Point de vue d'Élise :

Le monde a repris forme, un brouillard flou de murs blancs et de chuchotements étouffés. Mon corps me semblait lourd, étranger. Mon visage était une carte de peau à vif et d'ecchymoses, chaque centimètre de moi hurlant d'une douleur sourde et lancinante. Mes yeux se sont ouverts en papillonnant, la lumière trop vive, trop dure.

Le visage d'un médecin, sombre et compatissant, s'est penché sur moi. Ses mots étaient un bourdonnement étouffé, mais une phrase a percé le brouillard, claire et dévastatrice.

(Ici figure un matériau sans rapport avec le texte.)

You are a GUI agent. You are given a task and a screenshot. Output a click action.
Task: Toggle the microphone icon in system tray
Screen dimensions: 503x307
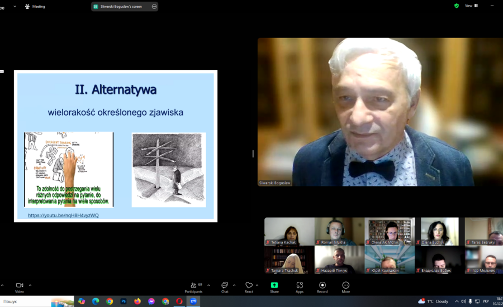coord(470,301)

« Nous n'avons pas pu sauver le bébé, Madame Moreau. »

Les mots m'ont frappée comme un coup physique, me coupant le souffle. Mon bébé. Parti. La vie qui m'avait été imposée, puis arrachée avec une finalité si brutale. Mon cœur, déjà un désordre fracturé, s'est brisé en un million de petits morceaux.

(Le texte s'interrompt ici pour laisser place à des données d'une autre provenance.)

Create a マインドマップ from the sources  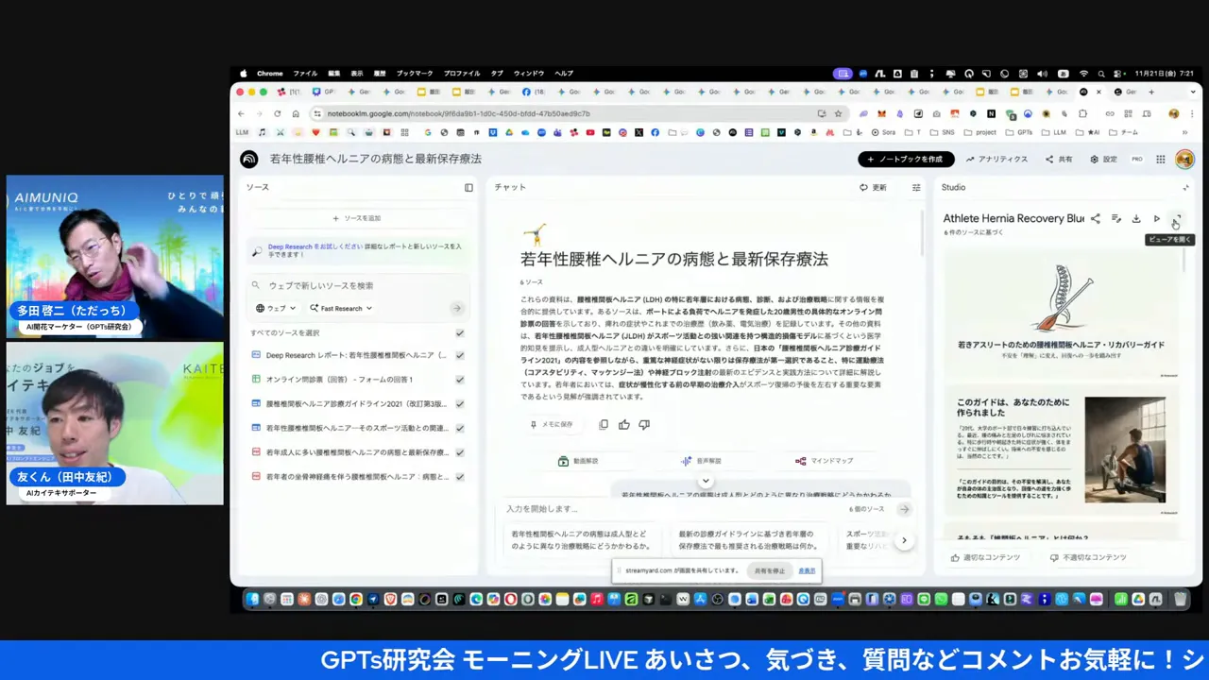[x=826, y=461]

Bastien, son visage un écho saisissant de ma propre douleur, était là. Ses yeux, habituellement si clairs, étaient maintenant des puits noirs de désespoir absolu et de haine brûlante. Il a pressé son front contre le mien, son corps tremblant.

« Il paiera, Élise, » a-t-il murmuré, sa voix rauque, étranglée par des larmes non versées. « Je jure devant Dieu, il paiera pour ça. »

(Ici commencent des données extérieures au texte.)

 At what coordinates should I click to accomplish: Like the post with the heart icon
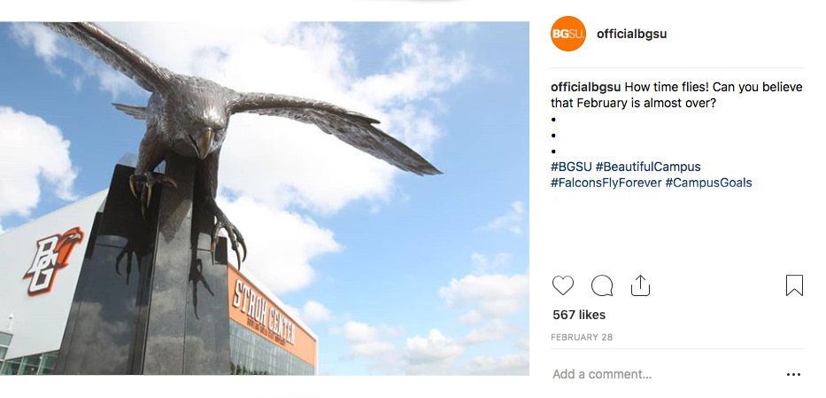(562, 285)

Il était parti avant que je puisse l'arrêter. Un éclair de rage et de chagrin.

Plus tard, j'ai appris ce qui s'était passé. Bastien, aveuglé par la fureur, avait percuté avec sa camionnette la voiture de société élégante d'Armand. Ce n'était pas un coup direct, non. À la dernière seconde, mon frère, toujours intrinsèquement bon, toujours incapable de véritable méchanceté, avait fait une embardée. Il n'avait pas pu se résoudre à ôter une vie. Mais le mal était fait.

Cassandra, sur le siège passager, en a subi les conséquences. Elle a été gravement blessée, dans un état critique. Armand, le diable en personne, s'en est sorti avec seulement des égratignures mineures, une parodie tordue de la justice.

Bastien ? Il était en soins intensifs. Fractures multiples, hémorragie interne. Mes parents, déjà fragiles, se sont effondrés. Les cheveux de ma mère, autrefois parsemés d'argent, ont semblé devenir entièrement blancs du jour au lendemain. Ils se sont accrochés à Armand, le suppliant, le priant de faire preuve de pitié, de ne pas porter plainte contre leur fils.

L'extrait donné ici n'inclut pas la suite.